The project is very well grounded in current theoretical debates and the three social anthropology essays are very good. The division of labour in terms of subject matter (activism and space-making, food as an agent of change and the idea of ‘vibrant time’) is notable in terms of the way all three have fed into the project. The approach here is simultaneously very materially concrete in its intensive experimentation, activist in attitude as well as being highly philosophical and abstract in its linking of matter as an open potentiality to the idea of ‘vibrant time’. Together, these dimensions make for a rich and surprising combination. As a joint project conducted between three students, the Radical Futures Club is an admirable demonstration of the potentials of collaboration.
The relation to matter through the whole of the project is notably visceral. At a key point in the presentation, the students discussed the pulverization of matter from an abandoned building and described it as ‘just too disgusting’ to proceed. While the project’s methods were generally conducted in a playful and lighthearted manner, this point raised the issue of how pulverizing material and making it inhalable also has the capacity to make it more dangerous to the human body.

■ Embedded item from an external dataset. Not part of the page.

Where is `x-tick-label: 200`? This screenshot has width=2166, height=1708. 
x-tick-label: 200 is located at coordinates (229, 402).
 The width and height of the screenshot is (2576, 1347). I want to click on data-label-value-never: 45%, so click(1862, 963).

The question of the relevance of the experiments conducted in this project to building structures is an open one: one simply can’t build with jelly! The scale dealt with is quite individual and the structure soft. The methods developed via the pulverizing process invariably results in a ‘pile of things’. Are there others way to recombine rather than matter plus glue based material? It is also open to question why edible food did not play more of a role in the project given the blurring of the boundaries between food and architecture.
There could as well have been a more explicit articulation of the value of what is being undertaken through the Radical Futures Club project. Is this an intervention in thought as a rethinking of matter? In the practice of architecture? In the practice of daily life? Or all three? Consideration of this question could impact on the kinds of interventions that have taken place or may do in the future.
As a whole, however, this is an unusual, visceral and wonderfully imaginative project. It is exceptionally well sustained across its breadth of research, activities and experimentation and attains a very precise balance between rigor and lightness.